● **Task instructions**
After finding the line with "The image size" in the entries below, retype exactly each line from there through the line with "Given: Expand 영화 인기검색어 ranking arrow", including that final line.
--- Material provided ---
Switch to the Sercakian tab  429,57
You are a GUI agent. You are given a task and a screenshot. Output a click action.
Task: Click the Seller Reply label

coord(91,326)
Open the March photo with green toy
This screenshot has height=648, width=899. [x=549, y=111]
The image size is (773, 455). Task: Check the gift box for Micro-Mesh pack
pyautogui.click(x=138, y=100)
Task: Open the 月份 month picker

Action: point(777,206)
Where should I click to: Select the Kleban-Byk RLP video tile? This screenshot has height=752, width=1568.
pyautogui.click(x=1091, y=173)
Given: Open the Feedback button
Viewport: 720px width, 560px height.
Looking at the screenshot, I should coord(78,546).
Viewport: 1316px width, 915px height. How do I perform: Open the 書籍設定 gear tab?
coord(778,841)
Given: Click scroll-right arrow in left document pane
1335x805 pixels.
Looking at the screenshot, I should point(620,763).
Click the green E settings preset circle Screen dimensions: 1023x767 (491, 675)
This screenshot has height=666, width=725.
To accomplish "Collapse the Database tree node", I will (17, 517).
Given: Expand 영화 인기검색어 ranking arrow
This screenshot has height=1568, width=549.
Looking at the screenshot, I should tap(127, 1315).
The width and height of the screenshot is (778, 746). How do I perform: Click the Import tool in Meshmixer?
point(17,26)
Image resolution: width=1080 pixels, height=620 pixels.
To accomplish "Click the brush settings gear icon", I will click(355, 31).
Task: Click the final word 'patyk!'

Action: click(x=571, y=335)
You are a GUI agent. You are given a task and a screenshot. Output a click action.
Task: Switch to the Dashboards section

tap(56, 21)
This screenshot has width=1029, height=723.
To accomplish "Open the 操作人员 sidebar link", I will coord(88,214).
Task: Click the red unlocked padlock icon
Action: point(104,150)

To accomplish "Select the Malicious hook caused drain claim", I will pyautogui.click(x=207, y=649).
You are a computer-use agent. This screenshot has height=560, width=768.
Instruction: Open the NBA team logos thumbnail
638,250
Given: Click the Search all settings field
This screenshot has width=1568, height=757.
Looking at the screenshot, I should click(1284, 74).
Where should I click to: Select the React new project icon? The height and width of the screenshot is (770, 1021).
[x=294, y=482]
---
● **Result for this task**
The image size is (773, 455). Task: Check the gift box for Micro-Mesh pack
pyautogui.click(x=138, y=100)
Task: Open the 月份 month picker

Action: point(777,206)
Where should I click to: Select the Kleban-Byk RLP video tile? This screenshot has height=752, width=1568.
pyautogui.click(x=1091, y=173)
Given: Open the Feedback button
Viewport: 720px width, 560px height.
Looking at the screenshot, I should coord(78,546).
Viewport: 1316px width, 915px height. How do I perform: Open the 書籍設定 gear tab?
coord(778,841)
Given: Click scroll-right arrow in left document pane
1335x805 pixels.
Looking at the screenshot, I should point(620,763).
Click the green E settings preset circle Screen dimensions: 1023x767 (491, 675)
This screenshot has height=666, width=725.
To accomplish "Collapse the Database tree node", I will (17, 517).
Given: Expand 영화 인기검색어 ranking arrow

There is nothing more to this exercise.